The company estimates that Equinor will spend $6.5 billion in the next three years to build its capital-intensive offshore wind portfolio.
In general, investments in solar and wind energy projects by the world’s oil majors over the next five years are expected to reach $17.5 billion, with some $10 billion, or 57 percent accounting for Equinor, reads the Rystad Energy report.
Equinor is followed by Portuguese operator GALP, directing just under a quarter of its greenfield expenditure to green initiatives.
Rystad Energy’s analysis finds that almost all of the renewable investments by oil and gas players will come from just 10 oil majors, which are collectively poised to spend about $17.5 billion on renewable energy projects over the next five years. This tally, however, pales in comparison to the $166 billion they are forecast to spend on greenfield oil and gas projects during the same period.
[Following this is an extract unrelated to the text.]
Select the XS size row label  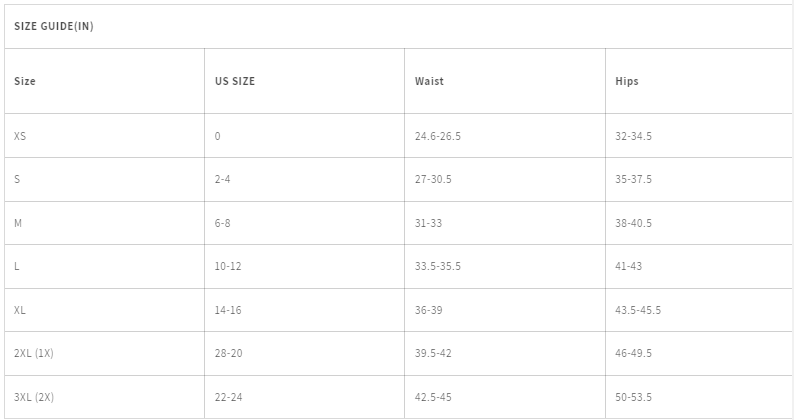pos(20,136)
With the notable exceptions of Equinor and GALP, the investments in renewables by the other oil giants will not even match the typical capex requirements of a single oil and gas field in their respective portfolios.
“If needed due to the Covid-19 pandemic, a 20 percent capex cut across overall investment portfolios could be achieved while easily avoiding any cuts to renewable projects. GALP and Shell look the most exposed to potential renewable spending cuts, but these companies are not expected to make significant renewable investments in the near term – not before 2024 for GALP and even later for Shell – by which time we expect the oil price will have recovered, thus creating a better environment for investment,” reads the report.
But Covid-19 could also be the catalyst for oil majors to pump more capital into renewables, acquiring assets, developing skills and nurturing the capacity to transition beyond petroleum, according to Rystad Energy.
“The pandemic is creating a number of distressed sellers and reducing acquisition costs for assets and companies, thereby creating opportunities for Big Oil to accelerate its energy transition through acquisitions. And with E&P companies announcing deep spending cuts, we may yet see a ramp up in renewable investments as recent headlines suggest, facilitated by new mergers and acquisitions,” reads the report.